The leaders of the pro-Netanyahu lobby not only believe that the prime minister’s speech is essential, they are convinced that the White House is inciting Congressional Democrats against Bibi; they are seeking to exploit the situation in order to eat away at traditional Jewish support for their political rivals and they have, of course, one more critical characteristic in common.
“It’s really an anti-American, anti-patriotic position to take”, according to Mort Klein, president of Zionist Organization of America, a group heavily funded by Sheldon Adelson. We will make sure people know that the Bibi’s boycotters “chose partisan interests and to stand with President Obama,” says Matt Brooks, executive director of the Republican Jewish Coalition (RJC), a group that basks in the largesse of Adelson, Sheldon. “If they boycott the speech, they’ll be casting their lot with the more liberal, not pro-Israel base of the party,” is the formulation proposed by Ari Fleischer, an RJC director who is also, you guessed it, close to Adelson. “There really isn’t any debate as to what the right decision is,”, says the sole Jewish Republican in Congress, Lee Zeldin, whose winning election campaign in November was helped by generous donations, direct and otherwise, from Adelson et al.
So this is their plan: to inject even more inter-party venom into hitherto bipartisan support for Israel, to pour high-octane political fuel on the already burning fires, to stain Obama loyalists as Israel-haters whose place is outside the fence, where they should remain.
This is the favored, exclusionist modus operandi, after all, of many Netanyahu adherents and other right-wingers of similar ilk, in the American Jewish community and in Israel itself.
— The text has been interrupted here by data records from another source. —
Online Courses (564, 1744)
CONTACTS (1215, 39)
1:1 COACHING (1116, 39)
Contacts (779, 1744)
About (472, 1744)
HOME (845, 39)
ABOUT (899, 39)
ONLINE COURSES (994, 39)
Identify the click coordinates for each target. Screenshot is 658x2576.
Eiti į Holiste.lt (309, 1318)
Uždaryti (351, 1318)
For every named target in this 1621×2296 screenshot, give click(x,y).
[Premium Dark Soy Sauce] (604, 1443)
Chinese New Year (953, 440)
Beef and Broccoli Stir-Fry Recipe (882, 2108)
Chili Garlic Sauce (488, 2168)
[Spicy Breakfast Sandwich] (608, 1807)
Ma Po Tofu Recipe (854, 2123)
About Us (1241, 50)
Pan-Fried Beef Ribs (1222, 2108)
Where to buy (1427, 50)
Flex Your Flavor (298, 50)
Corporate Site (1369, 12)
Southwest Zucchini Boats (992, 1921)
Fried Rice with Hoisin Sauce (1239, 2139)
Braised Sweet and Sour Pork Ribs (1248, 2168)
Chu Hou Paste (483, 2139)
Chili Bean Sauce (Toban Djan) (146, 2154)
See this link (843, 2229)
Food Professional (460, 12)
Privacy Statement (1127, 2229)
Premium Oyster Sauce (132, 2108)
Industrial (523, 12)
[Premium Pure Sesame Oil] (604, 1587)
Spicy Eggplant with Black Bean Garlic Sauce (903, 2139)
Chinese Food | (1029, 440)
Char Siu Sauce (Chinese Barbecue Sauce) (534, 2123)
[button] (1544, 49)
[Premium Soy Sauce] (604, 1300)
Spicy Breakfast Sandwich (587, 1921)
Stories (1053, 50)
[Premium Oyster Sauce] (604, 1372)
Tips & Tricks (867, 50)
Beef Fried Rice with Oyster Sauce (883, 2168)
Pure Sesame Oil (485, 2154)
Instead of a multi-decade policy of ensuring wall-to-wall Congressional support for Israel, from the deep left to the extreme right, we will now have the Netanyahu litmus test, whoever isn’t with us is against us, let’s go for the jugular and the future be damned.
Netanyahu’s speech may have once seemed like a brilliant ploy but it is now placing an ever growing burden on relations between Jerusalem and Washington and, current polls notwithstanding, could still turn out to be an albatross around Netanyahu’s electoral neck as well.
Over the weekend the prime minister looked less a resolute statesman who knows what he’s doing and more like a frightened animal caught in the headlights of an approaching car, an image not lost on Isaac Herzog and other opposition leaders who suddenly found their voice and called on the prime minister to cancel his speech. Former Labor Party leader Shelly Yachimovich even promised to praise Netanyahu if he did.
No one doubts Netanyahu’s intelligence or his deep knowledge of all things U.S., but the combination of hubris and paranoia that he shares with some of his closest confidantes appear to have clouded his judgment and brought him to the edge of a diplomatic abyss: it has all the ingredients of a classical tragedy, both his and ours. Netanyahu’s supporters may have provided him with an ace up his sleeve that he will brandish at just the right moment; otherwise he may soon be left with only one viable option: pray for divine intervention.